Schatz said she ended up having to tell Logan’s sisters and brother the news over the phone, as they were still several hours away when she learned what had happened.
“Everything I see I relate to Logan. Everything I hear I relate to Logan. This has consumed my life … I feel like I am there in body but not in mind,” she said.
After Schatz finished her statement, court heard from Meagan Hartley, Logan’s sister.
“(Logan) was going places, but now Logan and my family will never be able to see where his skills would have taken him … he was way too young to leave us,” she said.
Hartley got married in September, but said the ceremony felt hollow with an empty seat where her brother should have been.

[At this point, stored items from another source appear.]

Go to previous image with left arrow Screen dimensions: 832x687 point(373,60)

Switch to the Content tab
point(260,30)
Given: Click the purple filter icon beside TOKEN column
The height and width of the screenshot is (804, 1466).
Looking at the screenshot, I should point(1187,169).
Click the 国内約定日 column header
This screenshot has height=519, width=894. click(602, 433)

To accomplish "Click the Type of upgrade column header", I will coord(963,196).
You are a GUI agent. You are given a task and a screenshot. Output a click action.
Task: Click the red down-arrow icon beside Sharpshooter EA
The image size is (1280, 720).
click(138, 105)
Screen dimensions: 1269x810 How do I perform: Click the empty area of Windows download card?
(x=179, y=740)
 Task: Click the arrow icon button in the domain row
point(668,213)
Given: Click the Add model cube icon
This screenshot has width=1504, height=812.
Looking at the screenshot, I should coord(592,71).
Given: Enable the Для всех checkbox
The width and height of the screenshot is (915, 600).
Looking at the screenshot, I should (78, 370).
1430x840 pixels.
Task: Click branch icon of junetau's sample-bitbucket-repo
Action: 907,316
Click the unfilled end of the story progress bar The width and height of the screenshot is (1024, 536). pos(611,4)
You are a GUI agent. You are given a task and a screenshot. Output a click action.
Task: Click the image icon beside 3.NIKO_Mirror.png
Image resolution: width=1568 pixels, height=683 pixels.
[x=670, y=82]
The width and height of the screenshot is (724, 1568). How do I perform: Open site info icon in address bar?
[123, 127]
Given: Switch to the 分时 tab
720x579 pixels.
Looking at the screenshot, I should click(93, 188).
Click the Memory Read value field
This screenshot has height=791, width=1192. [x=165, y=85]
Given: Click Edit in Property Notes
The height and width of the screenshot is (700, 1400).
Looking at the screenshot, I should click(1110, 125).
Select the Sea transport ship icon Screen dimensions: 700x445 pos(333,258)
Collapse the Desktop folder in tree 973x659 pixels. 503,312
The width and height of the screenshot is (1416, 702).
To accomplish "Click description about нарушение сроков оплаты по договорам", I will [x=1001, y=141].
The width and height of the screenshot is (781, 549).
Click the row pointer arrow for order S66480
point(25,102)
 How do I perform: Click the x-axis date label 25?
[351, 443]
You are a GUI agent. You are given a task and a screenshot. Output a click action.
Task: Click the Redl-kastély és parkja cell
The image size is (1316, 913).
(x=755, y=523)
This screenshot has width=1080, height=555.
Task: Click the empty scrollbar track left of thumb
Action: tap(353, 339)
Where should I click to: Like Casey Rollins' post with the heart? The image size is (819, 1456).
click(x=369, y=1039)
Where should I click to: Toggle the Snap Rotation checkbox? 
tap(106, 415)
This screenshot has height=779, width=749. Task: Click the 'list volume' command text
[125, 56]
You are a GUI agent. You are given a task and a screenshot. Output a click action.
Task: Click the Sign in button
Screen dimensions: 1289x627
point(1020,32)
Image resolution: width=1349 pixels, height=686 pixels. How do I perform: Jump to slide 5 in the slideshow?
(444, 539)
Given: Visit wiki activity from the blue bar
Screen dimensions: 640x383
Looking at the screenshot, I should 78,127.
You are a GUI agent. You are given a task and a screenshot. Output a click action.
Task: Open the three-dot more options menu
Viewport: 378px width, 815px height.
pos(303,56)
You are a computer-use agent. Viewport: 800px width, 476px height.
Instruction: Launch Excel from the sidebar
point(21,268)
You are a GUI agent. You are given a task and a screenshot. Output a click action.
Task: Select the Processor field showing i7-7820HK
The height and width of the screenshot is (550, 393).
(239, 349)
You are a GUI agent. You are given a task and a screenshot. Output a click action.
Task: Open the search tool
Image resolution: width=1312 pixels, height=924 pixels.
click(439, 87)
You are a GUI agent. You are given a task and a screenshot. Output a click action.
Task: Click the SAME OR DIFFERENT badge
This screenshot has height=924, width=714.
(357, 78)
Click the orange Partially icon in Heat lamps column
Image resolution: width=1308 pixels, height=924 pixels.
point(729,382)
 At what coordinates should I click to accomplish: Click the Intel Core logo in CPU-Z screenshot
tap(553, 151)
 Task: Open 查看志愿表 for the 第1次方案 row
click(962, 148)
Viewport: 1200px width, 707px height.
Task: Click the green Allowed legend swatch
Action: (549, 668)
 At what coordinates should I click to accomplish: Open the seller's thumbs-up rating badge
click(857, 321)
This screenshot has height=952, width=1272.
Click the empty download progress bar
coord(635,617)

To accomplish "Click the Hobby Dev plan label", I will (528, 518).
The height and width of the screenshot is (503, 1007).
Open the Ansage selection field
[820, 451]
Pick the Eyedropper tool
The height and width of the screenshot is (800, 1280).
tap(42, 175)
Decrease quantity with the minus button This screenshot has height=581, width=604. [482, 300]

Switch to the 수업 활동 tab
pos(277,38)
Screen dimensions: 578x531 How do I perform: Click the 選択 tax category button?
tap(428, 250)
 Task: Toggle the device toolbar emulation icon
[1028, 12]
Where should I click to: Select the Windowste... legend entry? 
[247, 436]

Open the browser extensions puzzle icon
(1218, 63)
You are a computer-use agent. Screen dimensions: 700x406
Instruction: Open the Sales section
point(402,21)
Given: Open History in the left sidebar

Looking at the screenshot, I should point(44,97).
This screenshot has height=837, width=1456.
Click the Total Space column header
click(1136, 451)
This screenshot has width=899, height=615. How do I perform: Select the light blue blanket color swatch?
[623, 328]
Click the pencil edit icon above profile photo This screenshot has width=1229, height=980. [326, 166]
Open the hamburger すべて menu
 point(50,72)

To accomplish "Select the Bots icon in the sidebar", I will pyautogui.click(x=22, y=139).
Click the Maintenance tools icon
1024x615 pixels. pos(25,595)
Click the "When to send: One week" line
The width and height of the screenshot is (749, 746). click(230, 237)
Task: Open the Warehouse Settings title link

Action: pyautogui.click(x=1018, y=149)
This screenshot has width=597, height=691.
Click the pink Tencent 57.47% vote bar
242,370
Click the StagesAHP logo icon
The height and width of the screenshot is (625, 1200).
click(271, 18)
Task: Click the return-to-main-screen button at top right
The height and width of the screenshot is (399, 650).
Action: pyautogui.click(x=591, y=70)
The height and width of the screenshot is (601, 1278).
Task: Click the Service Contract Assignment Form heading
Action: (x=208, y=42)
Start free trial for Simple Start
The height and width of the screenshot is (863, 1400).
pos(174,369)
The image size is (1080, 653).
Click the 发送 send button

“How could I smile on what was supposed to be the happiest day of my life?”
She said she’s had trouble letting her loved ones out of her sight since Logan’s death, and still calls her family every time she hears a news report of a car crash to make sure they’re okay.
Sidhu’s sentencing hearing is scheduled to run through Friday at the Kerry Vickars Centre in Melfort.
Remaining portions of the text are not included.